Segment Open

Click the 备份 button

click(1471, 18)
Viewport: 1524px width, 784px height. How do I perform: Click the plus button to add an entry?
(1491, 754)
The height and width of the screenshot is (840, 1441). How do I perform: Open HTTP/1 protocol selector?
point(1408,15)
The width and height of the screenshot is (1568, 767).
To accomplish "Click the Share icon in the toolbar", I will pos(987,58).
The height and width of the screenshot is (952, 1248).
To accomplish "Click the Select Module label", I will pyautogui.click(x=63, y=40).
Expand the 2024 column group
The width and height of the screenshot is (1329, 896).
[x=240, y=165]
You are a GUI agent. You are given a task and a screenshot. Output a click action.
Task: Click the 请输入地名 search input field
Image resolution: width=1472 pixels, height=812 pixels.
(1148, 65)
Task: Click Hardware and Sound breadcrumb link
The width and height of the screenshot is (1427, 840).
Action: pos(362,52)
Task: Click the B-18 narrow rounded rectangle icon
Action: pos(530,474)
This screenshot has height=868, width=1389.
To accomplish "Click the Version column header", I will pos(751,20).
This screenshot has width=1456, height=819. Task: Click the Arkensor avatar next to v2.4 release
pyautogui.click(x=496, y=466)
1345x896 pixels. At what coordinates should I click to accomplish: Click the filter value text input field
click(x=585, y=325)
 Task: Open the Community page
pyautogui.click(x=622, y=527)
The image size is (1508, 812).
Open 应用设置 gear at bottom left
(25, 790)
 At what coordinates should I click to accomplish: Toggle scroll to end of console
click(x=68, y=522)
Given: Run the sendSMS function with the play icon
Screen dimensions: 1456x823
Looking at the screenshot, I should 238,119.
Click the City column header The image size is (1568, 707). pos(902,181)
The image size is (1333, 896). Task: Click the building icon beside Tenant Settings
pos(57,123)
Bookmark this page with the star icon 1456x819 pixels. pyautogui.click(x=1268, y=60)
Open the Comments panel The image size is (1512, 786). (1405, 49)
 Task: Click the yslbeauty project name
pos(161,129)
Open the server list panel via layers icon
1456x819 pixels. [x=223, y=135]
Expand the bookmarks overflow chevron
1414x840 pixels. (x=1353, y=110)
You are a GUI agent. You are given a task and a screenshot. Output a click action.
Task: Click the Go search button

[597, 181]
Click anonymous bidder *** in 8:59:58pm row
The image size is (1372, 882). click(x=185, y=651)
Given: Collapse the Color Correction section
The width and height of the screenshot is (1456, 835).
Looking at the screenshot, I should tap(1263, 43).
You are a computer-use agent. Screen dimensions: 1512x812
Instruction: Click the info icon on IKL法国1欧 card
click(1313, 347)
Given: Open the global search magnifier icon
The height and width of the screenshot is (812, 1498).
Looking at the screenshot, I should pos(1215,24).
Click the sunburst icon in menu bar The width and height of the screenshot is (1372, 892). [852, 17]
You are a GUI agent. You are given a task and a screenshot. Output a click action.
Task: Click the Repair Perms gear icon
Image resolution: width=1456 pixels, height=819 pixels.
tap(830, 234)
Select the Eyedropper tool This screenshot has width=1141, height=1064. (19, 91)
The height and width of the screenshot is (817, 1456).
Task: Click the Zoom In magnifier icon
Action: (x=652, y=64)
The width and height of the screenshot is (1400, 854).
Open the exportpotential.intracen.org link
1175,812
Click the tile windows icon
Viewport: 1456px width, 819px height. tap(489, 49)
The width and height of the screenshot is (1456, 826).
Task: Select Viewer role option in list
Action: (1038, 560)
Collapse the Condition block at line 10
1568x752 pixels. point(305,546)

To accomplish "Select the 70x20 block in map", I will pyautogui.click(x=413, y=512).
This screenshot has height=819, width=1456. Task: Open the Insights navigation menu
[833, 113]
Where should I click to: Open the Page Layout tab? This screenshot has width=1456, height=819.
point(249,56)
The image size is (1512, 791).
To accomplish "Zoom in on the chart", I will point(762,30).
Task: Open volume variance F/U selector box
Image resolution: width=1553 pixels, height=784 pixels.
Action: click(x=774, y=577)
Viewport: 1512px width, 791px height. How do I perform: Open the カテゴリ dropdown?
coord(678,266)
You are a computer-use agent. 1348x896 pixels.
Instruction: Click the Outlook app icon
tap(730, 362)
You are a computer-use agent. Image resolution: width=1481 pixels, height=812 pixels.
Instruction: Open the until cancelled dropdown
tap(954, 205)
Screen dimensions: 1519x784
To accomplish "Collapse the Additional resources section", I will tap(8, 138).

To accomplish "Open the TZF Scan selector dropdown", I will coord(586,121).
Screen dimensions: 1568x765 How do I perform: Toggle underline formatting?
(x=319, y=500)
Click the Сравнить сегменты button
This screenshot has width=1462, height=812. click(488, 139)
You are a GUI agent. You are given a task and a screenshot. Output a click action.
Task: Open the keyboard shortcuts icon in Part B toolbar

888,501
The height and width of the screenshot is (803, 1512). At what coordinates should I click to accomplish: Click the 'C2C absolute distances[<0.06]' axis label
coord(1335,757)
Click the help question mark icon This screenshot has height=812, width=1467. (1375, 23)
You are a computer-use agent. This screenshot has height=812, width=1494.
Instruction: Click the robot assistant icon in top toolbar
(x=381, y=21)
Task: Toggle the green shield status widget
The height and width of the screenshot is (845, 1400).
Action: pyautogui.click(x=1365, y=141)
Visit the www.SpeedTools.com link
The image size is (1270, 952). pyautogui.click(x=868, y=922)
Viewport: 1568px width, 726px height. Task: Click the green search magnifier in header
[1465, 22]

Segment Closed

■ **Problem**: Within the material, find all lines that hold the word "section" and show them.

■ **Response area**:
Given: Collapse the Color Correction section
To accomplish "Collapse the Additional resources section", I will tap(8, 138).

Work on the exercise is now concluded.